Writing for free speech website UnHerd, American journalist Hadley Freeman said that when she wanted to voice doubts about radical gender views she received no support.
She wrote that she began to have “tentative discussions about this with other progressive journalists, but I was invariably the only one at the table who believed (or was willing to say out loud) that there is a clear clash between gender-based rights and women’s rights”.
The self-described left-wing journalist was met with hostility over her view that “women’s sex-based rights exist for a reason”, with one telling her she sounded like a “bigoted radical feminist”.
unless I repeated the mantra ‘trans women are women’, I was a bigot
Another claimed that transgender people are “the most oppressed minority in Britain” and by arguing for women’s sex-based rights, Freeman was attacking them.
She said many in the media are “loath to raise any questions about the transgender movement”, and that “unless I repeated the mantra ‘trans women are women’, I was a bigot”.
Capitulating to bullies
When Freeman wrote a column expressing anger that men were telling women they should not question gender ideology, she received a backlash online, but said this was “definitely preferable to staying silent just because I was scared”.
But she said others reacted very differently when confronted by the bullying. “It was astonishing to me how quickly universities, publishing houses, NHS services, political parties, newspapers and TV networks capitulated to the gender ideologues”.

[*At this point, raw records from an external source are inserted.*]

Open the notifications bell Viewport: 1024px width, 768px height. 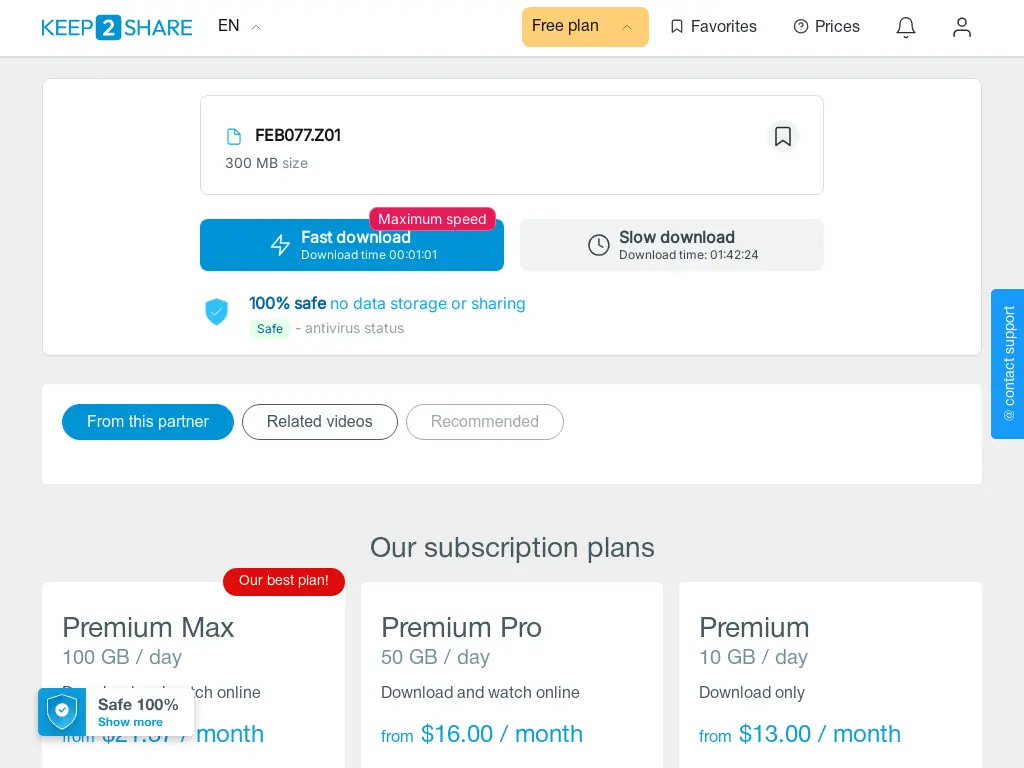pyautogui.click(x=905, y=27)
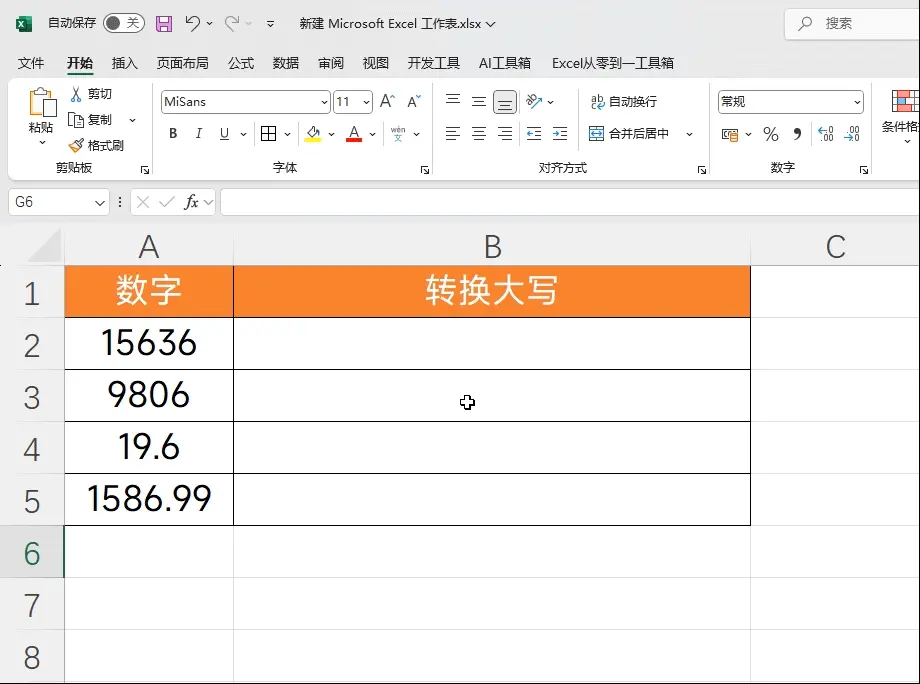Switch to the 插入 ribbon tab
The height and width of the screenshot is (684, 920).
125,63
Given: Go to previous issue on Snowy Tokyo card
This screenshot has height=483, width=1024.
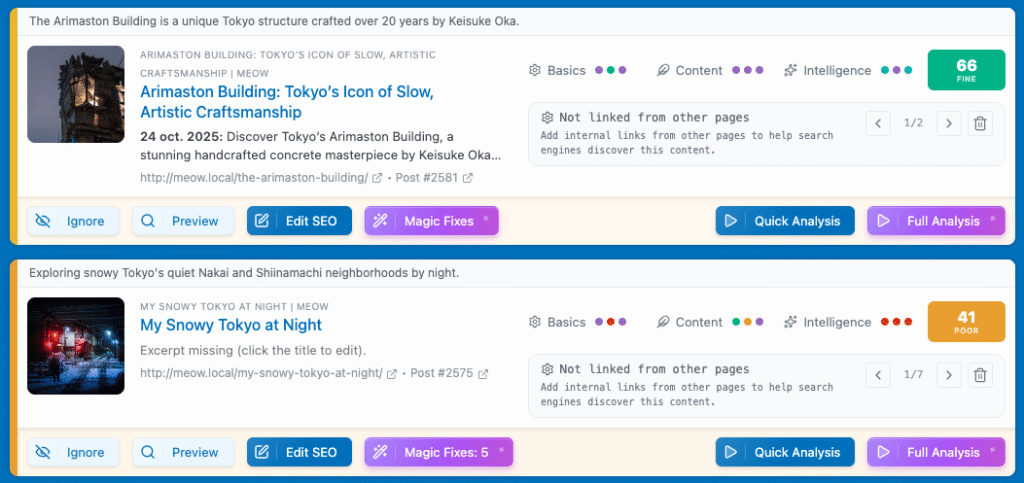Looking at the screenshot, I should click(x=877, y=375).
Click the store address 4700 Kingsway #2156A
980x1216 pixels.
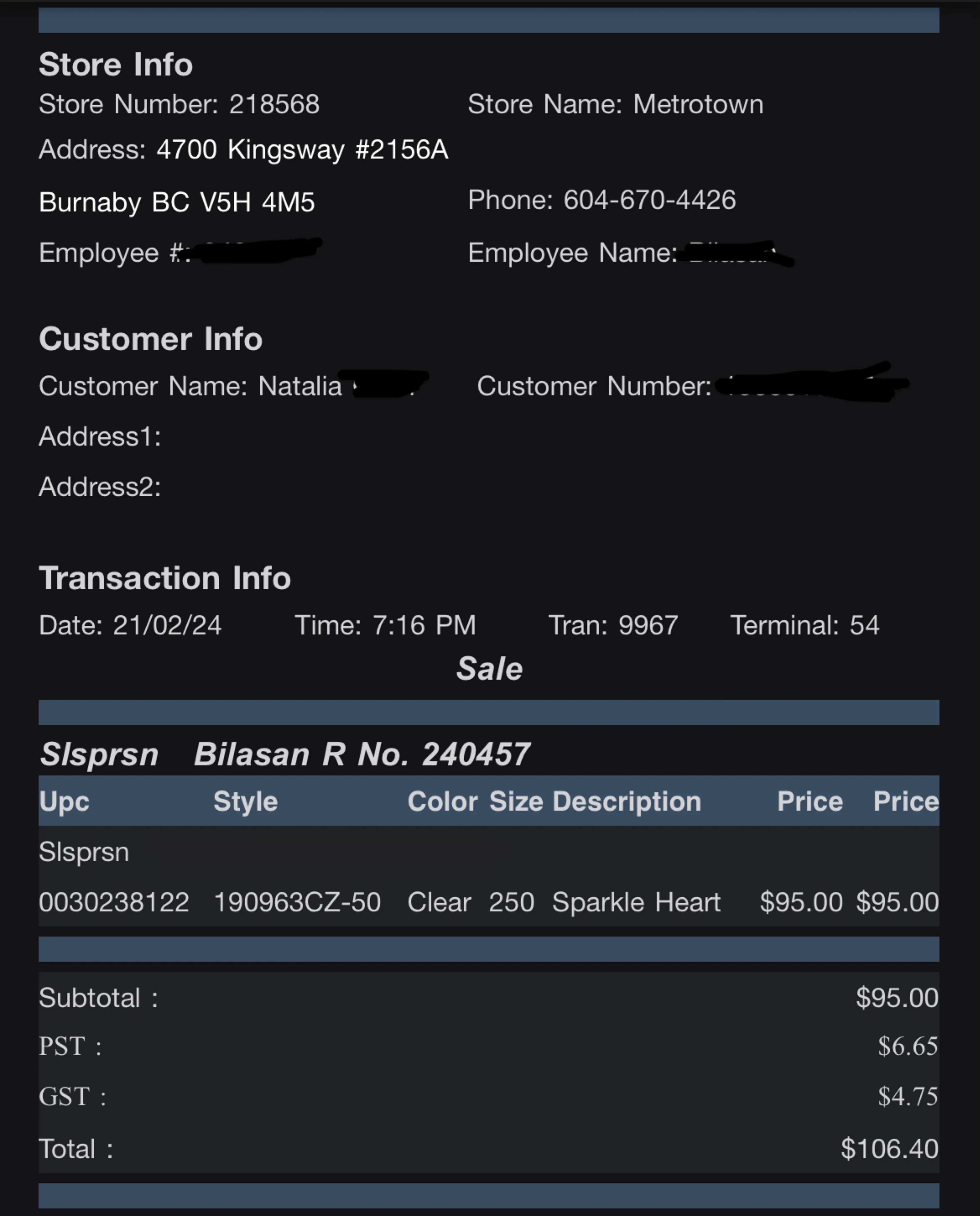click(302, 150)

“Many of the people demanding these institutional shifts were and are not transgender themselves. They are bullies who set themselves up as moral arbiters, using self-righteous hysteria and factually questionable claims to demand censorship, instilling fear that anyone caught engaging in wrongspeak or even wrongthink will be publicly shamed and professionally destroyed.
“Bullies who insist they need to reshape women’s rights entirely, and then accuse any woman who even wants to discuss this of being hateful, stupid and dangerous.”

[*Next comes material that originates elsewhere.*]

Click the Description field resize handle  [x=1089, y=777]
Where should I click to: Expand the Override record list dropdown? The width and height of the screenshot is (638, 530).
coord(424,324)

bullies who set themselves up as moral arbiters, using self-righteous hysteria and factually questionable claims to demand censorship
Freeman said she does not hate trans people and feels nothing but compassion for them, but that she will not give up speaking out for women’s sex-based rights.
She says instead her anger “is directed at the cowardly institutions that have allowed themselves to be bullied by a tiny misogynistic online minority instead of maintaining even a shadow of a backbone and doing what they know is right”.

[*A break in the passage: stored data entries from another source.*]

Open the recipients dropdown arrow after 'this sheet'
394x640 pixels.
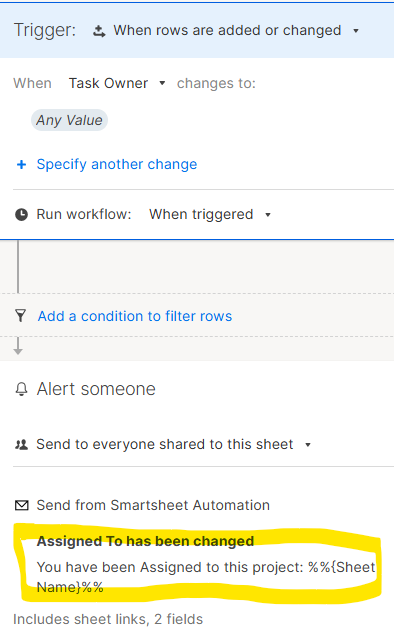(308, 444)
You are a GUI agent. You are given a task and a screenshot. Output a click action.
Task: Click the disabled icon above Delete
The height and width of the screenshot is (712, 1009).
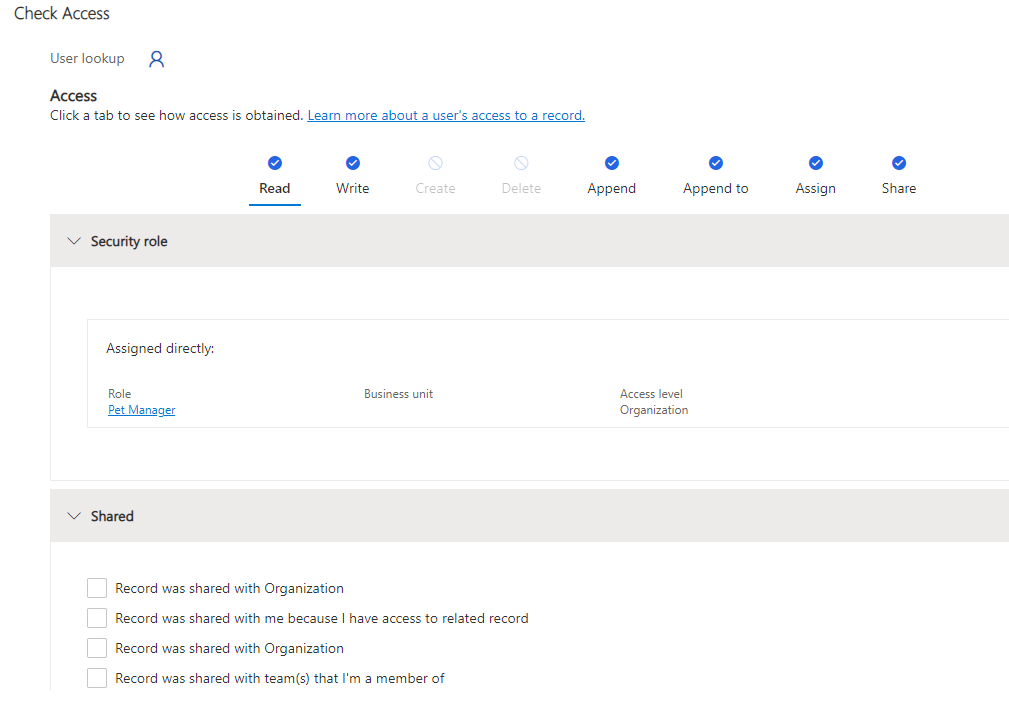(x=520, y=162)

Many editors agree the need to explore debates thoroughly, she said, but all-too-frequently they were more concerned with being on ‘the right side of history’.
Others were too afraid of online backlash, with one telling Freeman she could not write a magazine article about the vilification of JK Rowling because it would cause “too much of a Twitter storm”.
The journalist continued: “The double standards are ludicrous: you can now say any old garbage about women, but anything that even questions gender ideology will be anxiously second-guessed and overly edited into oblivion, no matter how many facts and even genuine feelings are behind it.”
The lack of support made Freeman seriously consider quitting journalism, but she came to the conclusion that there was a fate worse than being hated, “and that is allowing bullies to reframe the world, to dictate what we can all think and to define my reality”.
She concluded: “They might have triumphed over some institutions, but they haven’t triumphed over me.”